BenchSci is seeking a Lead Machine Learning Engineer to join their Knowledge Enrichment team. This role involves designing and implementing ML-based approaches to analyze, extract, and generate knowledge from complex biomedical data. You'll work with experimental protocols and results from various sources, including public and proprietary data, represented in unstructured text and knowledge graphs.
Key responsibilities include:
- Analyzing and manipulating a large biological knowledge graph
- Developing knowledge enrichment strategies
- Providing solutions for classification, clustering, and relationship discovery
- Delivering robust, scalable ML models
- Architecting ML solutions from data collection to deployment
- Collaborating with cross-functional teams
- Providing technical leadership on Knowledge Enrichment projects
- Ensuring adoption of ML best practices
Requirements:
- 8+ years of experience as an ML engineer in industry
- Technical leadership experience
- Advanced degree (preferably PhD) in Software Engineering, Computer Science, or related field
- Expertise in NLP, ML techniques, and frameworks (especially Python and PyTorch)

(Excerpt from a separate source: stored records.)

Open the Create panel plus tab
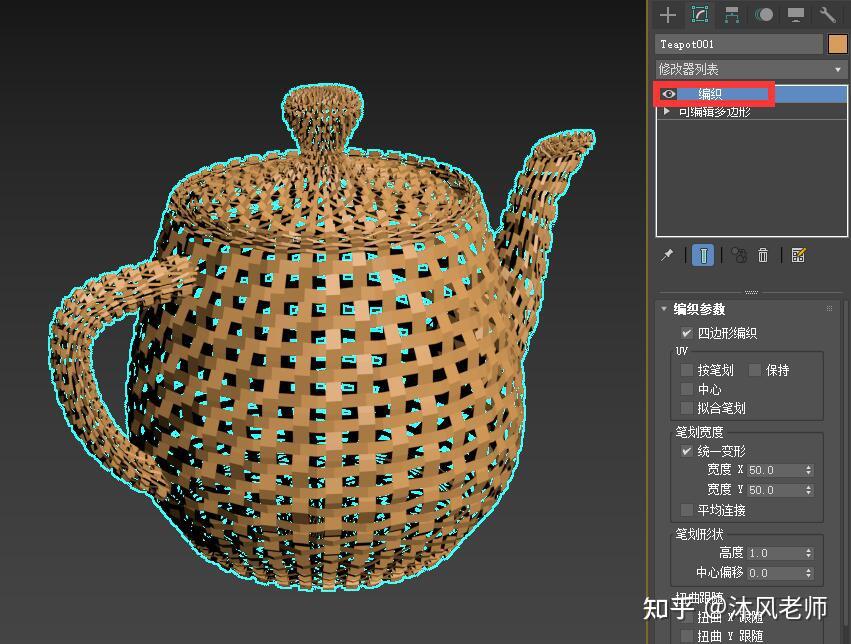Screen dimensions: 851x644 668,15
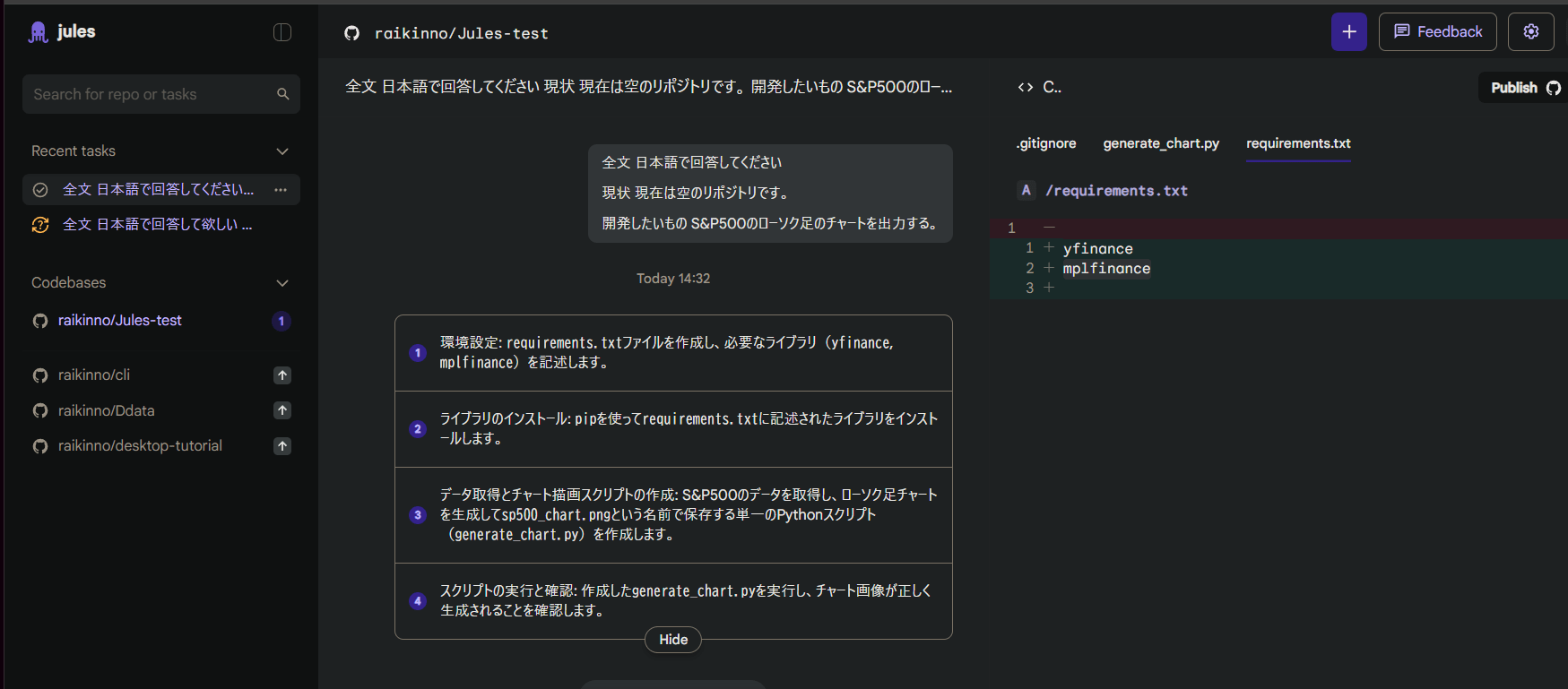Switch to the generate_chart.py tab

click(x=1160, y=143)
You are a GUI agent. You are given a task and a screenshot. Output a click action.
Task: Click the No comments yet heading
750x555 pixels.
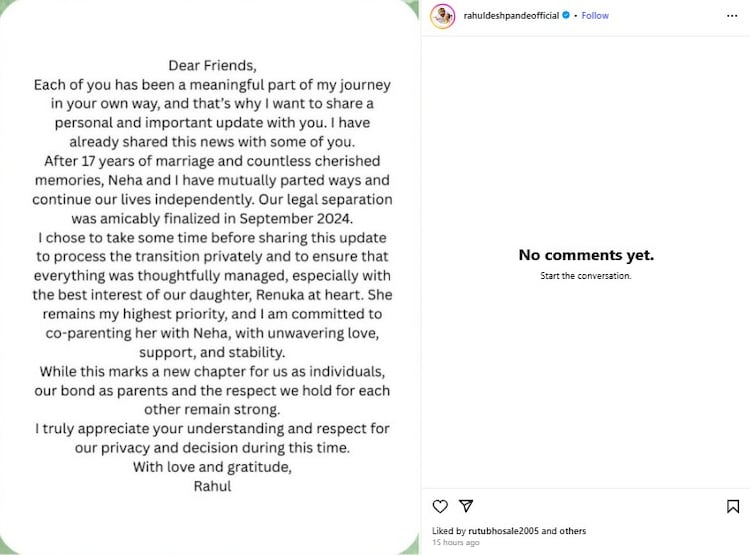click(x=586, y=255)
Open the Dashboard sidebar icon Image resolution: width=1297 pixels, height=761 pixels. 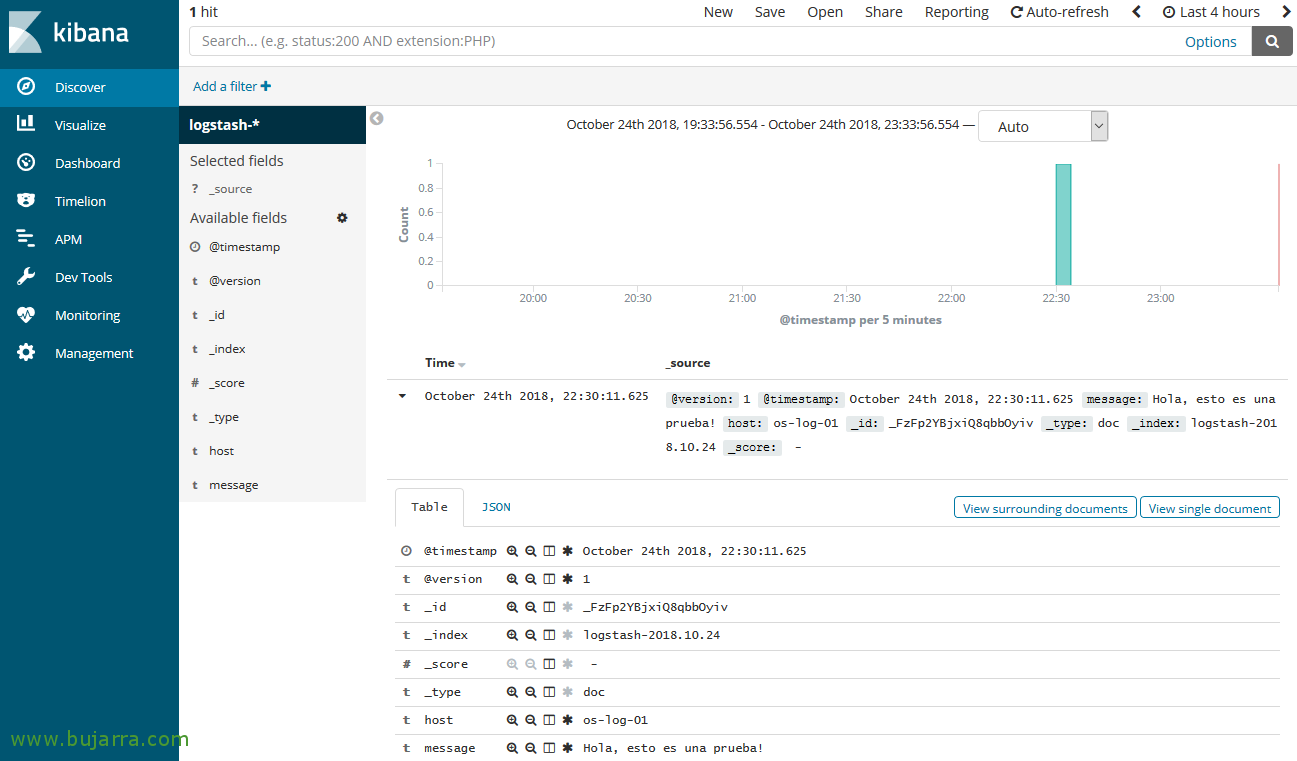26,163

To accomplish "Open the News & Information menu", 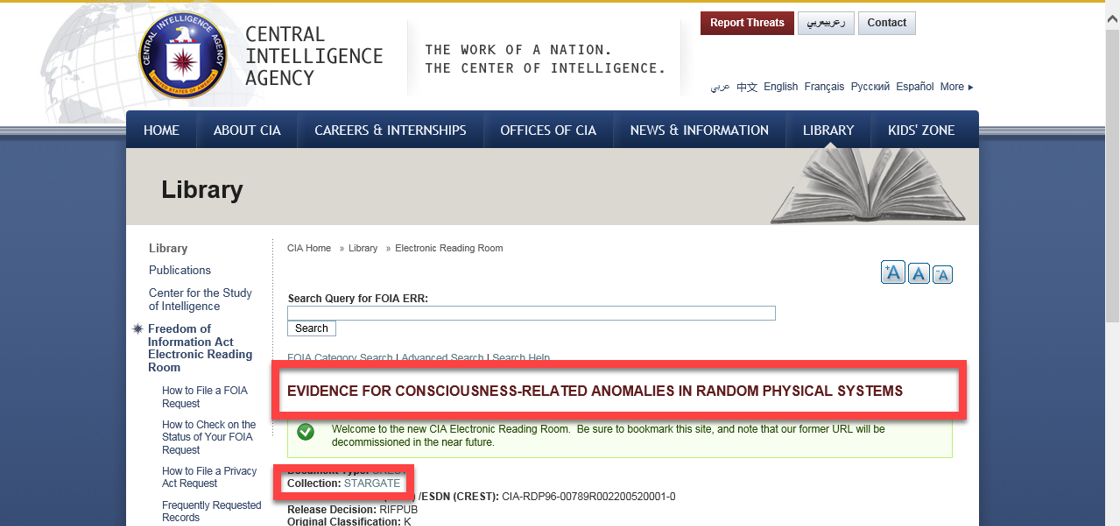I will click(699, 130).
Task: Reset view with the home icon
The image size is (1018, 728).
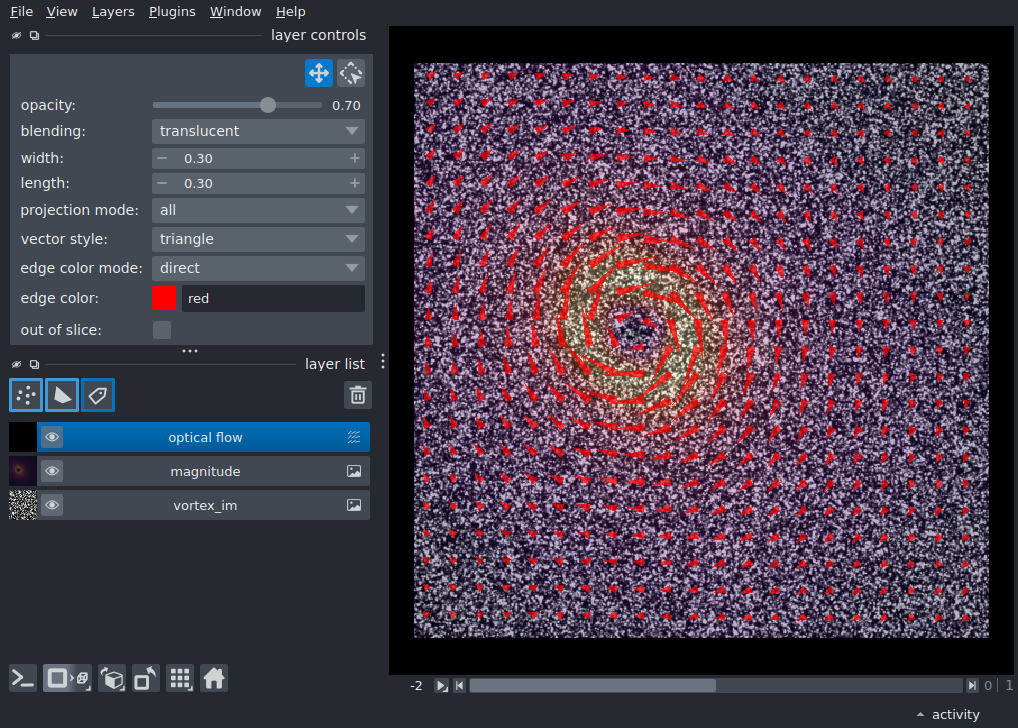Action: click(214, 679)
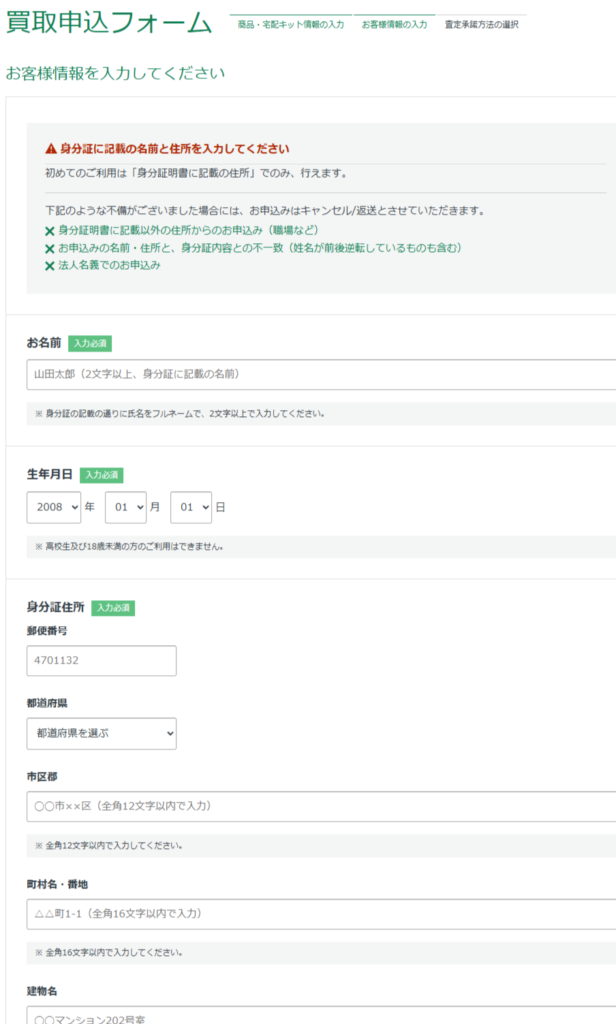Go to the 商品・宅配キット情報の入力 step
Viewport: 616px width, 1024px height.
(x=290, y=24)
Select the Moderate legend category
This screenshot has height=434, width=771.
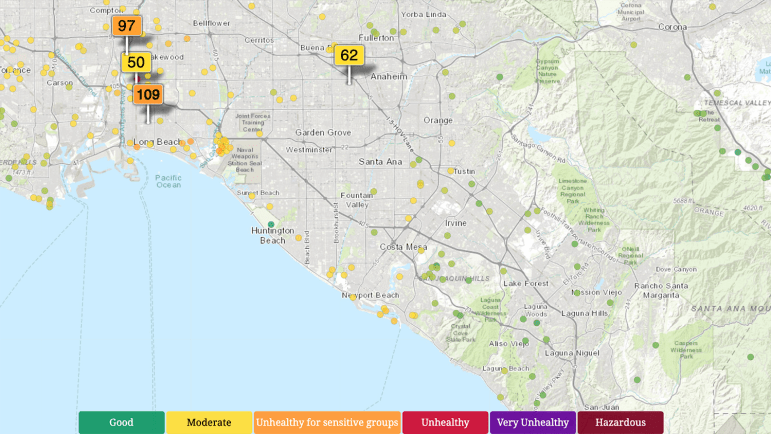pos(209,422)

- Experience with Large Language Models and Retrieval Augmented Generation (RAG)
- Expertise in graph machine learning and knowledge graphs
- Strong problem-solving skills and attention to scalability and performance
This role offers an opportunity to work on cutting-edge ML/AI projects in a fast-paced, value-driven environment, contributing to the advancement of biomedical research through innovative data analysis and knowledge enrichment techniques.